Your answer should be the lines below from the one with "Expand the Rentals navigation menu" to the one with "Task: Click the 66.67% zoom percentage field", both included, given again exactly and with nothing added.
* * *
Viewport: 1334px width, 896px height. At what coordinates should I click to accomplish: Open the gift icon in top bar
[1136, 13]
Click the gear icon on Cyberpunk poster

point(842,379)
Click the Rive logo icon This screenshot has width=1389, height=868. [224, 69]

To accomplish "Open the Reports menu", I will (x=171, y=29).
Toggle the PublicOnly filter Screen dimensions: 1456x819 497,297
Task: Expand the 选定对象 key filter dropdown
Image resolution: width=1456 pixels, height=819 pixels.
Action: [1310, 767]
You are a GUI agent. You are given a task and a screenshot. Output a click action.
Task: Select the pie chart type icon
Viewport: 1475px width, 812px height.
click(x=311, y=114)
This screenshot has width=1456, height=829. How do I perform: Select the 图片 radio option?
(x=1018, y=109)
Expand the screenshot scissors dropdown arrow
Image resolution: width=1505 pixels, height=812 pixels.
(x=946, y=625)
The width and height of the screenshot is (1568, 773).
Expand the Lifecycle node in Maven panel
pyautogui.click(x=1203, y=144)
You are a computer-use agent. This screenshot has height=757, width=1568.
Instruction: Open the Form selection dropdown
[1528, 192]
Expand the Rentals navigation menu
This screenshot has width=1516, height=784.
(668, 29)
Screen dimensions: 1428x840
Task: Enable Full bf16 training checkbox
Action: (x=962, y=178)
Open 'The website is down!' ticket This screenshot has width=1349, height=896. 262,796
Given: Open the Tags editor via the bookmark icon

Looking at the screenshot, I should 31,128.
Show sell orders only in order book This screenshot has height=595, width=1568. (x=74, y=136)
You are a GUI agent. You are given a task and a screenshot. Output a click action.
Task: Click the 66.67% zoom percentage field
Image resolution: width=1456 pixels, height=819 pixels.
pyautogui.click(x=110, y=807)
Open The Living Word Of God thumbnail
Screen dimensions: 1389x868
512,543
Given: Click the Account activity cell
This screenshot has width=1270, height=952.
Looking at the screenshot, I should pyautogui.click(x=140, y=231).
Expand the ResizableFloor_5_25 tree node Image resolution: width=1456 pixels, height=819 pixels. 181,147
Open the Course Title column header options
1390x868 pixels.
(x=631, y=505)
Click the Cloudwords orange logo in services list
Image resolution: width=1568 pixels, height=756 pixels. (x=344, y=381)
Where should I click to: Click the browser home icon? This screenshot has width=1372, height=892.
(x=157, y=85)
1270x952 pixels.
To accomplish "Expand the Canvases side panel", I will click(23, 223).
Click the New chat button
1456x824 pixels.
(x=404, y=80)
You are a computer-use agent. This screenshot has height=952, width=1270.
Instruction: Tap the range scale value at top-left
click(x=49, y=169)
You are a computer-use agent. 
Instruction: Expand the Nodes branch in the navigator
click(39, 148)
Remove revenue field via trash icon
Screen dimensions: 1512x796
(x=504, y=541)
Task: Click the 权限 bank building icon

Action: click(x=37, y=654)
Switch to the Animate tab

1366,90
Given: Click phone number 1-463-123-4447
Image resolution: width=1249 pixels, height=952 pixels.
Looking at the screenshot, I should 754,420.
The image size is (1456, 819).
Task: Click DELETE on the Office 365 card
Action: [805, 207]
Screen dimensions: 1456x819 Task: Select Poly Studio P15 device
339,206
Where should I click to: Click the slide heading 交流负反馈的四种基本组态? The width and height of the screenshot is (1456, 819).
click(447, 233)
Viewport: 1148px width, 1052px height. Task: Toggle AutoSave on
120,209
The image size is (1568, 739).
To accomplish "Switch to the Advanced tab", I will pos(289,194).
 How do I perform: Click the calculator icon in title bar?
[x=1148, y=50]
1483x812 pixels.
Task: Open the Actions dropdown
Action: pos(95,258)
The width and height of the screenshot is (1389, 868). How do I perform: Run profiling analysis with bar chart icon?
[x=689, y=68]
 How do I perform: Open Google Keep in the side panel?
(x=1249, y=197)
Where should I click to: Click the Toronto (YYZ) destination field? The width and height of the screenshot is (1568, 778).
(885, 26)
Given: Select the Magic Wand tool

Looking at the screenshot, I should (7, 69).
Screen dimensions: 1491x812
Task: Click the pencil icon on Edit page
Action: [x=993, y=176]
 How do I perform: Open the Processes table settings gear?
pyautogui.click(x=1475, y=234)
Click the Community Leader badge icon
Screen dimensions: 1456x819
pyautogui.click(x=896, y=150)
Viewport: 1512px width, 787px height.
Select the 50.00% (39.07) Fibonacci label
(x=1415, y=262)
* * *
▸ Output for this exercise
Expand the Rentals navigation menu
This screenshot has width=1516, height=784.
(668, 29)
Screen dimensions: 1428x840
Task: Enable Full bf16 training checkbox
Action: (x=962, y=178)
Open 'The website is down!' ticket This screenshot has width=1349, height=896. 262,796
Given: Open the Tags editor via the bookmark icon

Looking at the screenshot, I should 31,128.
Show sell orders only in order book This screenshot has height=595, width=1568. (x=74, y=136)
You are a GUI agent. You are given a task and a screenshot. Output a click action.
Task: Click the 66.67% zoom percentage field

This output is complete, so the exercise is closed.